They used a form of multi-walled carbon nanotube "yarn" to construct a microscopic structure for the biofuel cell.
"This provides an environment that gives stability to the enzymes and an environment that occludes the types of things that can poison the enzyme, therefore degrading its performance over time," says Wallace.
The end result was a biofuel cell with an extended lifetime and a higher power density 2.2 milliwatts per square centimeter.
"In terms of the power density it's a factor of two or three above what we were getting. That's probably not staggering, but it is significant," says Wallace.
"What is more significant is the length of time we can operate these biofuel cells for."
The researchers are aiming to develop the carbon nanotube yarn biofuel cells to power an implant that will help regenerate nerve damage.
"Our initial target is for peripheral nerve repair, whether that's a finger or other limbs."

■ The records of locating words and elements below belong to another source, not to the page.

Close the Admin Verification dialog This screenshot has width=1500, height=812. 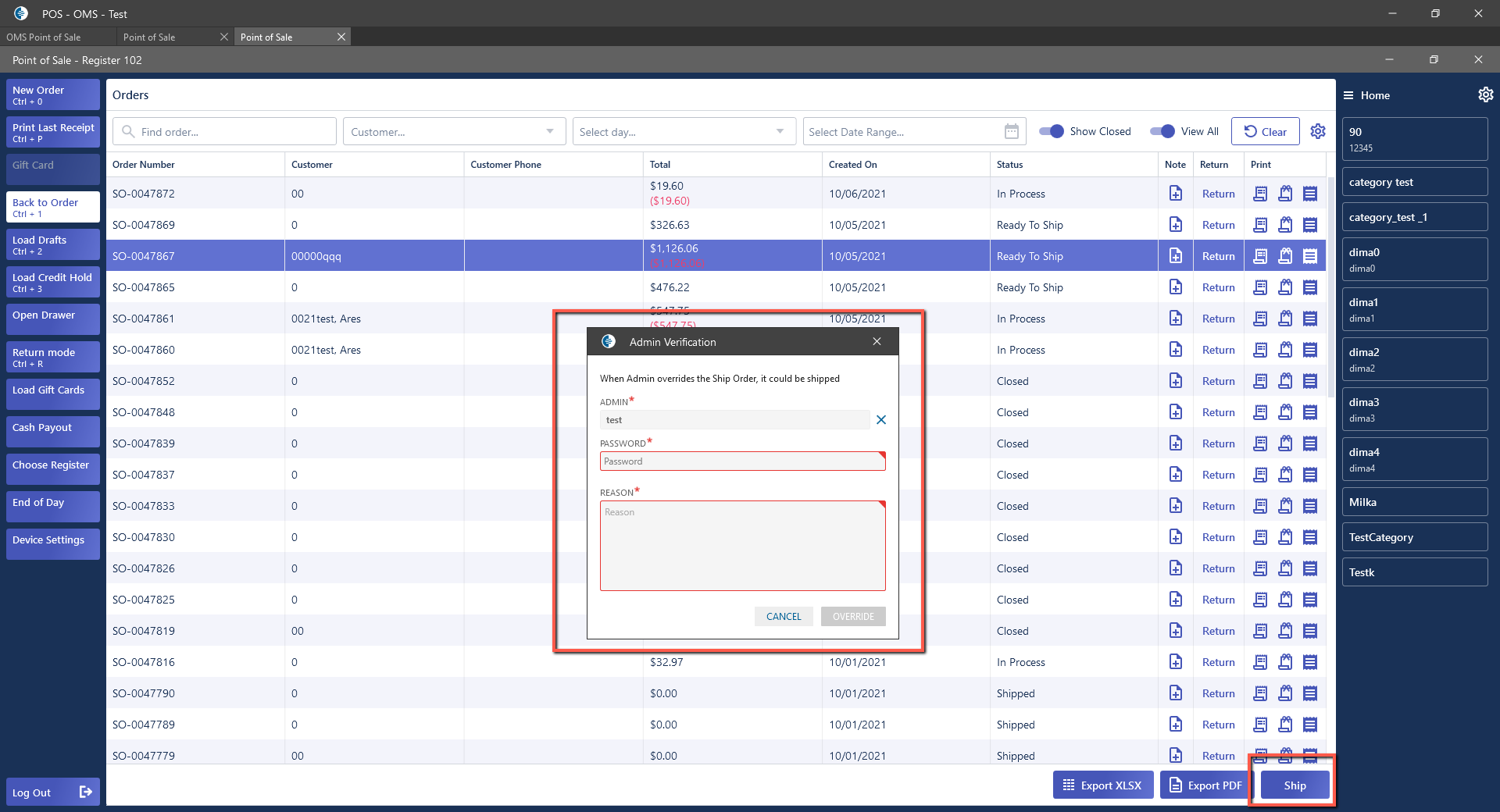point(877,341)
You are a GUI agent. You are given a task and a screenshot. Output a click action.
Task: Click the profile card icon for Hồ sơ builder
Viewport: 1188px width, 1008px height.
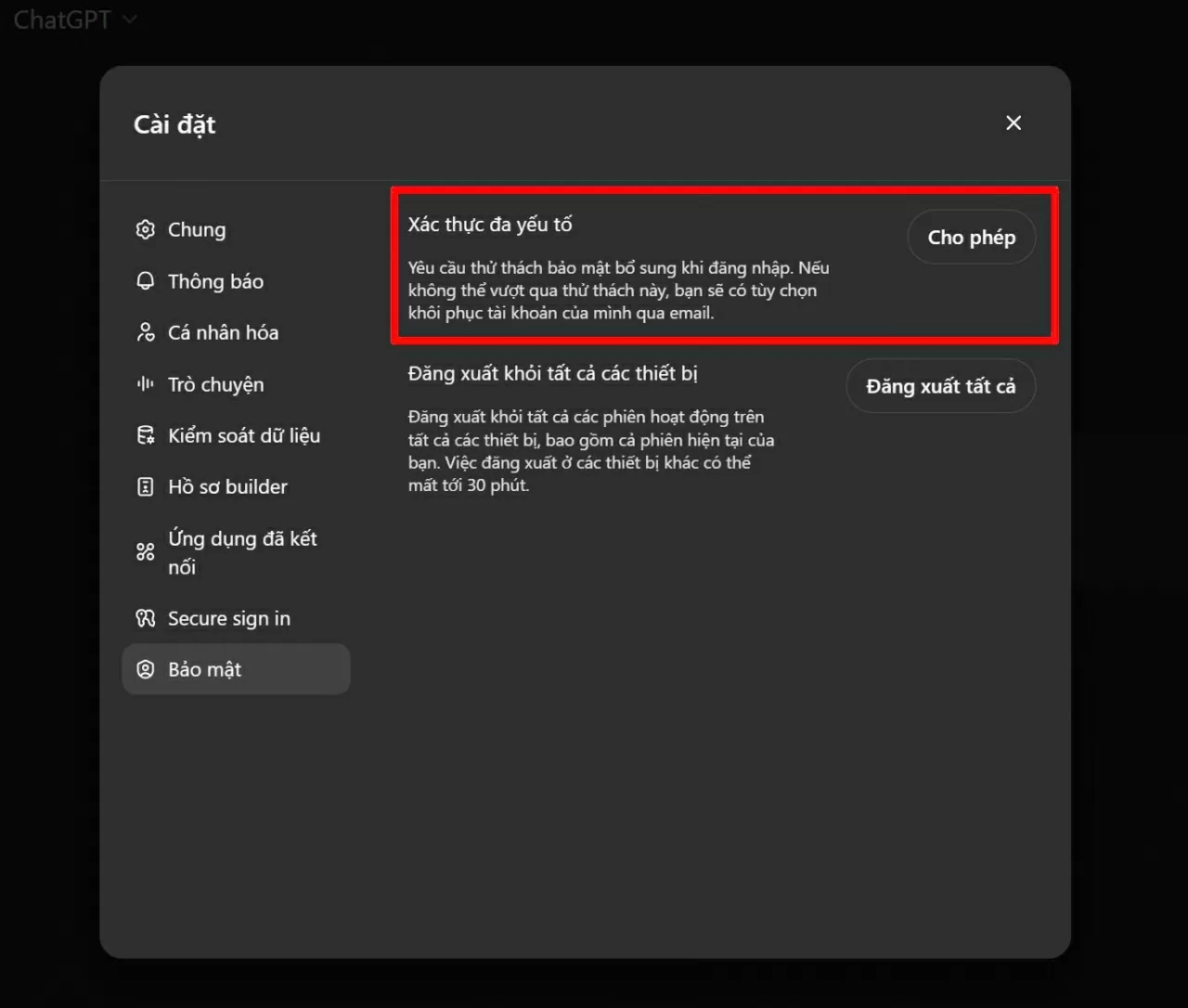click(146, 486)
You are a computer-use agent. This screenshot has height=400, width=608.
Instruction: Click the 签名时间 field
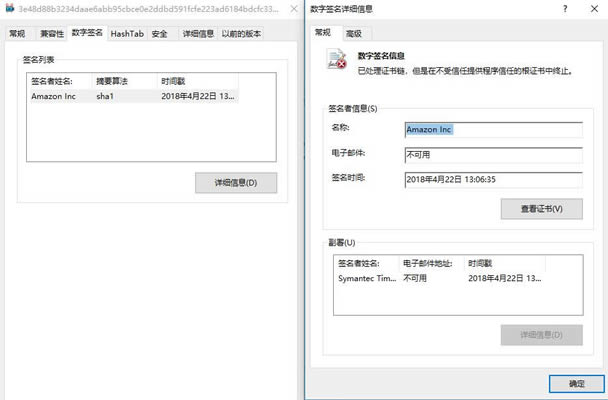(492, 179)
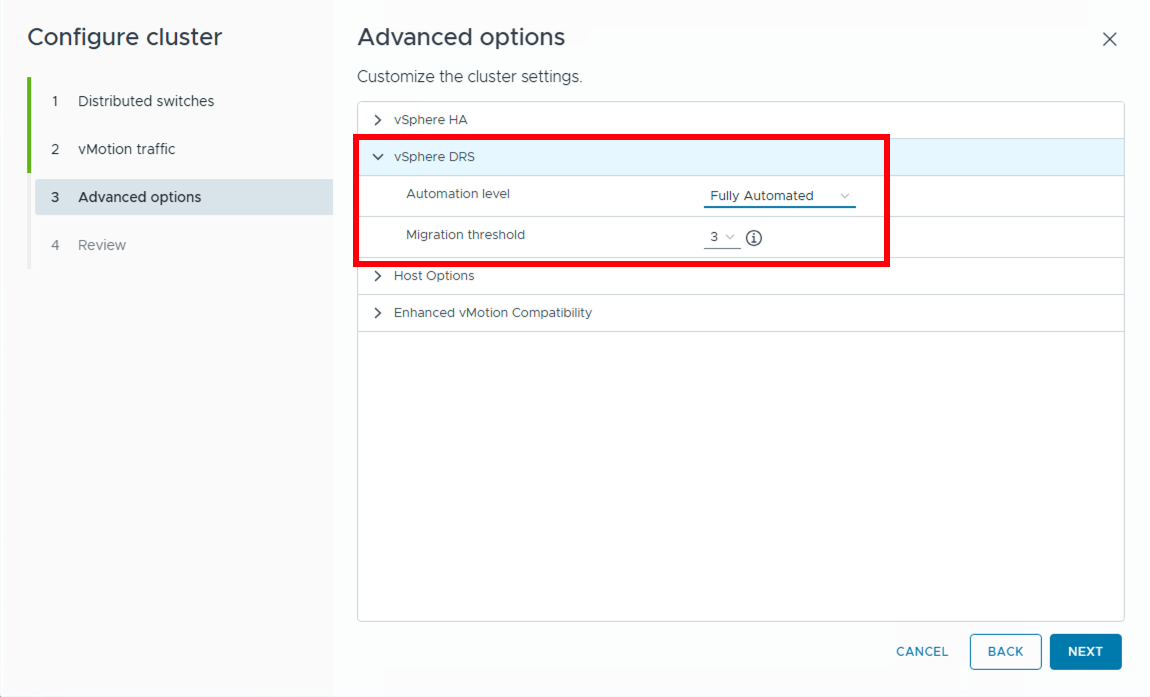Expand the Host Options section
1150x697 pixels.
tap(378, 276)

The idea is to implant the conduit in the area where the nerves need to be regenerated, and the biofuel cells will produce a tiny electric current to stimulate nerve growth without requiring batteries or an external power source.
Wallace and his collaborators are also working on improving the power output and lifetime of biofuel cells even further.
"That then opens them up to powering all sorts of implants, not just this temporary power supply to repair a damaged area, but a power supply that will be able to service in an ongoing prosthetic, like the vagus nerve stimulators for epilepsy or for chronic pain management."
The ultimate goal is to boost output and longevity to the point that biofuel cells can power a broad range of biomedical implants.
"If you can think of any type of device that is implantable that requires energy, this would be a great way to power it so you don't have to go in and change the batteries all the time," says Wallace.